▶ **What is needed**
Beginning at the top of the listing, repeat each line exactly until the line with "[Kwibuka23: Children commit" has been repeated too.

▶ **Given information**
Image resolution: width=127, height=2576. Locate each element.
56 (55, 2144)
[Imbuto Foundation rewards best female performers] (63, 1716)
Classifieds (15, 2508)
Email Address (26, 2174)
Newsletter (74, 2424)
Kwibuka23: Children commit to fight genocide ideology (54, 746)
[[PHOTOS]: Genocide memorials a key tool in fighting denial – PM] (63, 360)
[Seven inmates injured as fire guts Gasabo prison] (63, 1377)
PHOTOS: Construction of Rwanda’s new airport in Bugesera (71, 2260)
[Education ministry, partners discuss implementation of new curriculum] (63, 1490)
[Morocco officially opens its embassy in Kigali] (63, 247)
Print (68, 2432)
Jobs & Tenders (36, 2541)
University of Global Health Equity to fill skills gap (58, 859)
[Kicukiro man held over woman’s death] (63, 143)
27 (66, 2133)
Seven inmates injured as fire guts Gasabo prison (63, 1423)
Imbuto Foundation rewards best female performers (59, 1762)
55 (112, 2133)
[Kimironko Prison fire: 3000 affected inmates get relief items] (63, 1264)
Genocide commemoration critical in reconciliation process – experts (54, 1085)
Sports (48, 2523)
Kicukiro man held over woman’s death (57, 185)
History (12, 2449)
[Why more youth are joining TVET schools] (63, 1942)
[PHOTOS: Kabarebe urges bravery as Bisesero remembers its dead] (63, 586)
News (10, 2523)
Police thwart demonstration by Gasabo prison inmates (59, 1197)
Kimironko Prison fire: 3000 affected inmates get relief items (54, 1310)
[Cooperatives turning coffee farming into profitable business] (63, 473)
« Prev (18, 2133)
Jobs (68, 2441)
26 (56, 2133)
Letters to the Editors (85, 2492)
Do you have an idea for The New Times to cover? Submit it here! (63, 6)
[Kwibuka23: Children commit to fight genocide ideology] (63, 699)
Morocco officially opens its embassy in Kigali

▶ **Solution to this exercise**
Image resolution: width=127, height=2576. Locate each element.
56 (55, 2144)
[Imbuto Foundation rewards best female performers] (63, 1716)
Classifieds (15, 2508)
Email Address (26, 2174)
Newsletter (74, 2424)
Kwibuka23: Children commit to fight genocide ideology (54, 746)
[[PHOTOS]: Genocide memorials a key tool in fighting denial – PM] (63, 360)
[Seven inmates injured as fire guts Gasabo prison] (63, 1377)
PHOTOS: Construction of Rwanda’s new airport in Bugesera (71, 2260)
[Education ministry, partners discuss implementation of new curriculum] (63, 1490)
[Morocco officially opens its embassy in Kigali] (63, 247)
Print (68, 2432)
Jobs & Tenders (36, 2541)
University of Global Health Equity to fill skills gap (58, 859)
[Kicukiro man held over woman’s death] (63, 143)
27 (66, 2133)
Seven inmates injured as fire guts Gasabo prison (63, 1423)
Imbuto Foundation rewards best female performers (59, 1762)
55 (112, 2133)
[Kimironko Prison fire: 3000 affected inmates get relief items] (63, 1264)
Genocide commemoration critical in reconciliation process – experts (54, 1085)
Sports (48, 2523)
Kicukiro man held over woman’s death (57, 185)
History (12, 2449)
[Why more youth are joining TVET schools] (63, 1942)
[PHOTOS: Kabarebe urges bravery as Bisesero remembers its dead] (63, 586)
News (10, 2523)
Police thwart demonstration by Gasabo prison inmates (59, 1197)
Kimironko Prison fire: 3000 affected inmates get relief items (54, 1310)
[Cooperatives turning coffee farming into profitable business] (63, 473)
« Prev (18, 2133)
Jobs (68, 2441)
26 (56, 2133)
Letters to the Editors (85, 2492)
Do you have an idea for The New Times to cover? Submit it here! (63, 6)
[Kwibuka23: Children commit to fight genocide ideology] (63, 699)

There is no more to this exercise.